Most often, we translate the word Hesed as acts of loving kindness. Just as this week’s Torah portion is about kindness, it is about love.
The parsha begins with Sarah’s death. The second verse states that after Sarah died, Avraham came to eulogize and bury her. Rashi adds that Avraham traveled a distance to do so as he now resided in Be’er Sheva whereas Sarah died in Hevron. Rashi explains that the cause of Sarah’s death was hearing the news about the binding of her son. In other words, Sarah dies from anguish or from heartbreak. While she knows that her son was saved, she experiences tremendous pain at the possibility of his near-death experience. Or perhaps, Sarah realizes the distance that now exists between her son and her spouse and this distance too is heartbreaking.
At the end of the parsha, the Torah states that Yitzhak is (finally) experiencing comfort following the death of his mother. And what is the source of this comfort? His love for his new wife Rivka. Rashi suggests that when Yitzhak and Rivka married, joy re-entered the home: there was light, there was sustenance, and there was divine protection.

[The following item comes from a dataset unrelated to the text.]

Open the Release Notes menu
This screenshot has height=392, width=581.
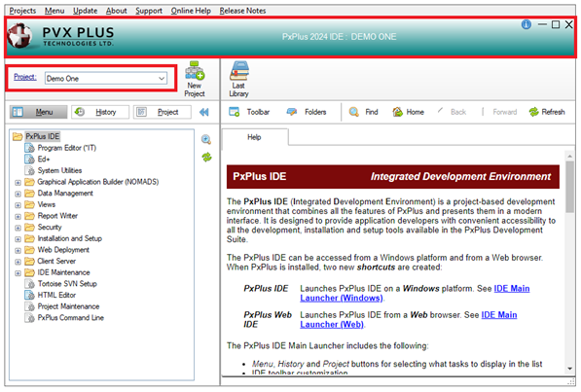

In this way, we may come to the conclusion that kindness has the power to heal and mend a broken heart. And this would be the clear conclusion to come to. However, this might lead us to pursue kindness when we identify a purpose or a goal rather than kindness for kindness sake.
At the end of the book of Bereshit, Yakov requests that when the Israelites leave Egypt, that his bones be taken for proper burial back home. Yakov uses the words Hesed (kindness) and Emet (truth) to describe this act. Rashi explains that the term Hesed shel Emet - the ultimate act of kindness - applies to burial because it is an act you can never expect to be reciprocated as you are performing it for the dead.

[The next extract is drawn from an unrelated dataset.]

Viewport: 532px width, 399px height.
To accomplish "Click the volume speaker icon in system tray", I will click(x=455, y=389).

In this week’s parsha, we see that Avraham rushes to bury his wife Sarah. Even if they parted ways, and even if there was heartbreak, he performs the ultimate act of love and kindness and ensures proper burial. Perhaps this is also an act of repair. Avraham seeks to make amends even when that is no longer possible. He is motivated by tremendous love and compassion to first repair his relationship with his now deceased wife, and then to care for his son and help him recover from this tremendous loss as Avraham is the one who sends Eliezer to find a wife for his son.
Love, kindness, and loss are all interconnected. May we always be inspired to heal & to comfort, and to recognize that while love may lead to heartbreak, it also has the power to heal and create hope.